Other small cities that host major higher educational institutions like Northwestern University also made the list, such as Cambridge, Mass.; Ann Arbor, Mich.; Boulder, Col.; Providence, R .I.; and Tempe, Ariz.
Other notable comparable small cities are those adjacent to a major city in a large metropolitan area, such as Bellevue, Wash.; Fairfax, Va.; and Overland Park, Kan. Small cities with excellent public transportation like Evanston also made the list, such as White Plaines, N.Y.; Hoboken, N.J.; and Columbia, Md.
Finally, small cities with unique quality-of-life features and extraordinary natural settings recur on the list such as Westport, Conn.; Bozeman, Mont.; Santa Fe, N.M.; and Burlington, Vt.
“We are proud to be the ‘best in class’ of small cities in the U.S., where an entrepreneur will find a high probability of success,” said Evanston Chamber Executive Director Jonathan Perman. “In these tough economic times, it’s significant that Evanston is recognized and is differentiated as we compete with other fine communities for business and jobs,” he added.

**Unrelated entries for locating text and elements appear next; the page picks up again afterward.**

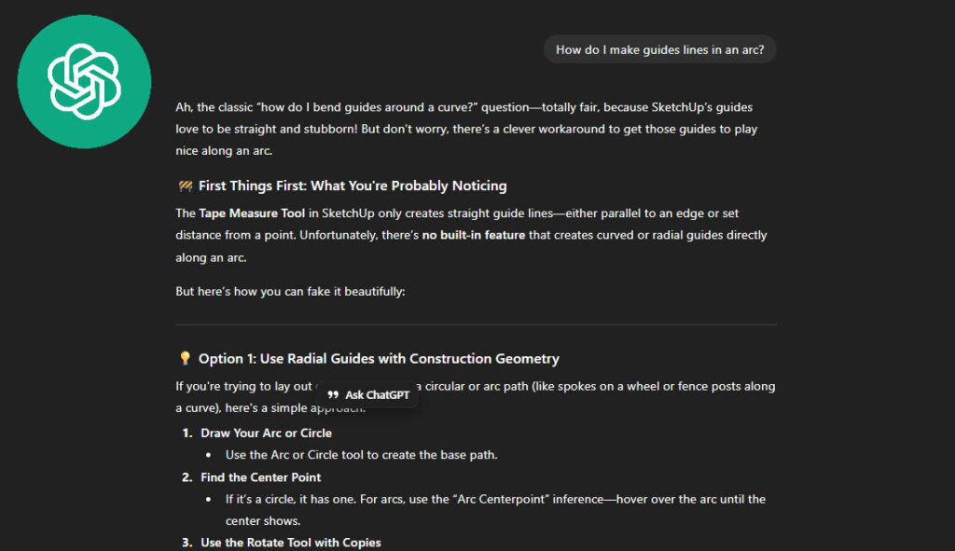This screenshot has height=551, width=955.
Task: Click the user message bubble about arc guides
Action: (659, 48)
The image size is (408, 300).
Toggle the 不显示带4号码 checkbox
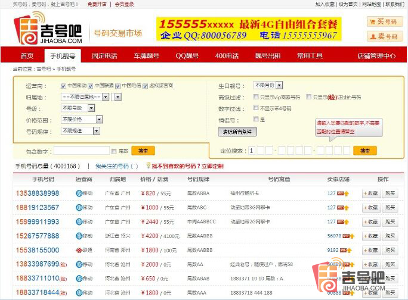256,108
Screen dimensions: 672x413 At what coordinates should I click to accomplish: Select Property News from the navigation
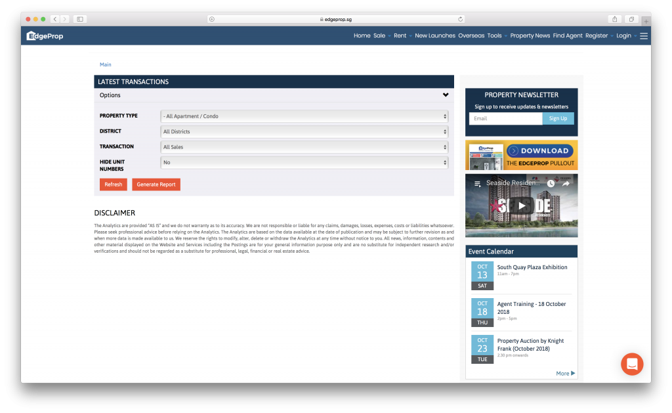(x=530, y=36)
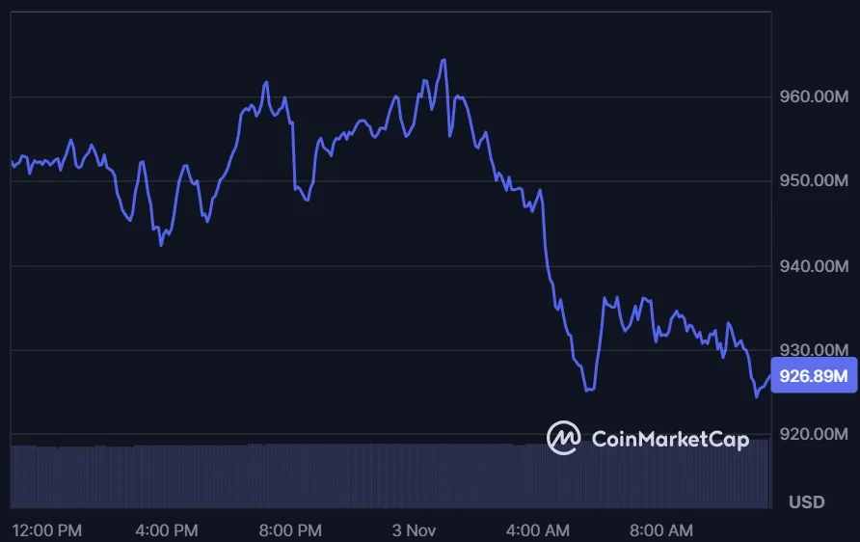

In the data analysis, Evanston scored particularly well in the percentage of workers with at least a B.A. (62.2 percent); the number of young (aged 25-34) and educated workers, whose presence indicates Evanston’s success in attracting and retaining talent among those who are most mobile; the high level of patents per capita, which shows Evanston as a place where innovative people are able to push the boundaries of research and development; the extraordinary number of small businesses present; and the number of workers in the creative professions, the Chamber reported.

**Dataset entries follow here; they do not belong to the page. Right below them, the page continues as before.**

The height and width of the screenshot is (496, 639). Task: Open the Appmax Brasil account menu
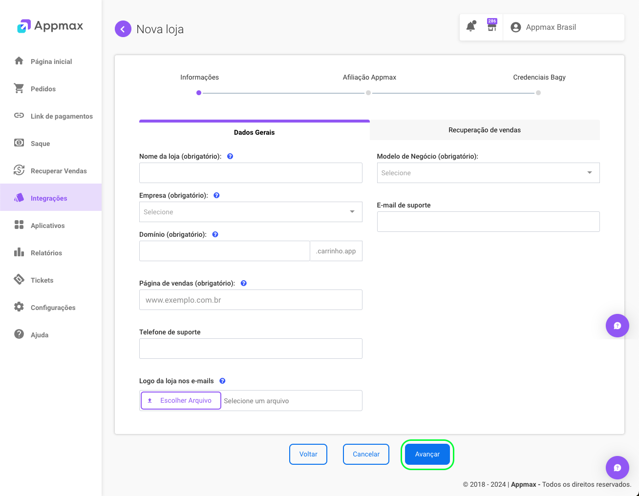tap(544, 27)
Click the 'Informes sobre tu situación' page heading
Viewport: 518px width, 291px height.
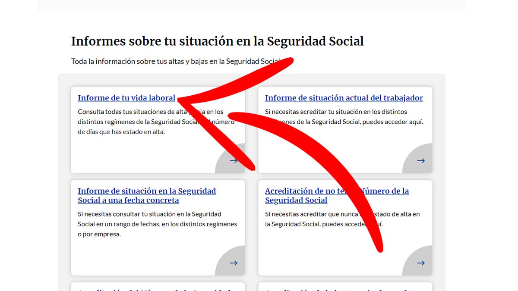tap(217, 41)
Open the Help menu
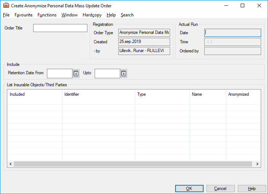 coord(111,15)
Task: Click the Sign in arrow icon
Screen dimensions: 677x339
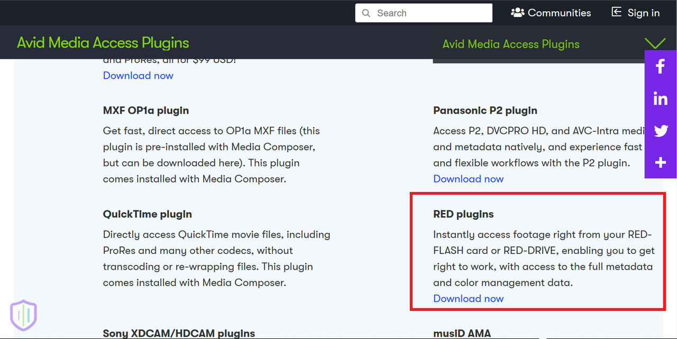Action: click(x=616, y=12)

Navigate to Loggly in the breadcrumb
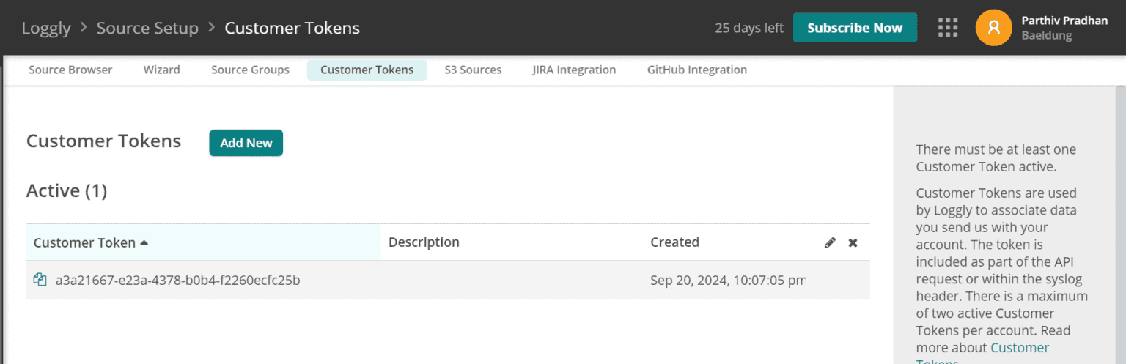[46, 28]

“As a small business entrepreneur who came to Evanston 10 years ago because of the very attributes cited by BusinessWeek, I can attest to our City’s being a ‘best place’ to start a business,” said Evanston Chamber of Commerce President Jim Marsh, owner of Grotto Communications.
As part of its economic development efforts, the Evanston Chamber of Commerce has been reaching out to a number of business publications and media outlets to tout the strong Evanston business environment and the talent pool that is available, Mr. Perman said. With so many challenges facing local businesses, The Chamber is maximizing its marketing and communications strengths to reach new audiences across the nation and to tell the “Evanston story,” he added.
The BusinessWeek Magazine article quotes Doug Grimstead, chief executive officer of Evanston-based Aginity, a data analytics consulting firm. “It’s in the Midwest, so it’s not Silicon Valley, but it’s probably the closest you’re going to get. Northwestern is a great school with a lot of really good talent. It’s very close to Chicago, you can just hop on public transport and get into town. There’s a few VCs in town. Plenty of customers, lots of capital, and good people. The incubator provides a pretty good set of services. There’s a ton of entrepreneurs in Evanston.”